Ljs can be very inventive and find alternative uses for anything - take wood and tools for example.


----------



## RvK (Nov 22, 2009)

they also make great stress relievers, they bounce quite satisfactorily off the wall when you're angry….


----------



## GaryC (Dec 31, 2008)

You know what dogs do to those things??? wow


----------



## kolwdwrkr (Jul 27, 2008)

Gary, Haven't seen you in awhile. Now I know why. Changed your avatar on me. Hope things are well.


----------



## GaryC (Dec 31, 2008)

Be better when the thumb gets over it's altercation with that tablesaw….lol


----------



## scottj (Mar 15, 2009)

I thought these were for your shop toilet. Put one in mine and it just stoped it up…..lol.


----------



## nmkidd (Sep 18, 2009)

they remind me of the pucks used on the shuffle board table at the rec center


----------



## richgreer (Dec 25, 2009)

I thought if I bought a set they would stop advertising them so much. Didn't work.


----------



## patron (Apr 2, 2009)

if they came with a free set of ginshu steak knives ,

they might sell more !

maybe a slicer - dicer too .


----------



## CharlieM1958 (Nov 7, 2006)

Roger, thanks for the tip on keeping my hat from sliding around.Which gets me thinking….

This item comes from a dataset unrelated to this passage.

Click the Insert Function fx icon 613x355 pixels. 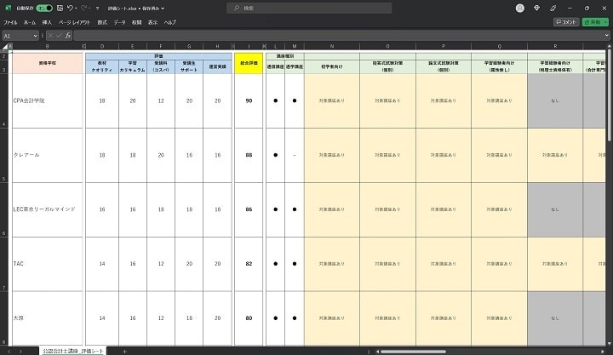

WARNING - PG13 Comment to follow:

Keith, a couple of these under a lady's butt would help keep her from sliding around the bed too much.


----------



## Rick Dennington (Aug 27, 2009)

Greetings Keith: I don't own any of these, and never intended to buy any. I think they are a farse!!!
I have 2 router pads, and they work just fine for everything I need to do when it comes to holding wood.
I agree with you wholeheartly…..... and I hate advertizing anyway…I get enough of that on television,
which is why I don't watch much, and these things are about "run in the ground"...like riding a dead horse.


----------



## jockmike2 (Oct 10, 2006)

Charlie, tisck tisck you are a nasty little bugger aren't you?May work though.


----------



## Mogebier (Feb 4, 2010)

I agree with Patron… or maybe with a Bamboo Steamer.

These things look, well, stupid.
Pucks with non-slip grippy junk on them?
I have a small pile of that grippy stuff in the cabinet. I toss it under just about everything I am not clamping down on the work bench. It is handy when routing or sanding. But that grippy stuff is cheap, and these silly things are not.
I think they got together with Ronco.


----------



## westside (Nov 14, 2009)

I bought a pack of those non slip pads for a dollar at the dollar store. Works great for me! Best of all, it is CHEAP!


----------



## odie (Nov 20, 2007)

What are they, glorified paper weights ?

Keith, that avatar, that's a new look for you. What is that, a wood fairy ?


----------



## depictureboy (Jun 5, 2008)

Benchdog is making them now too…just saw some at the blue box store…


----------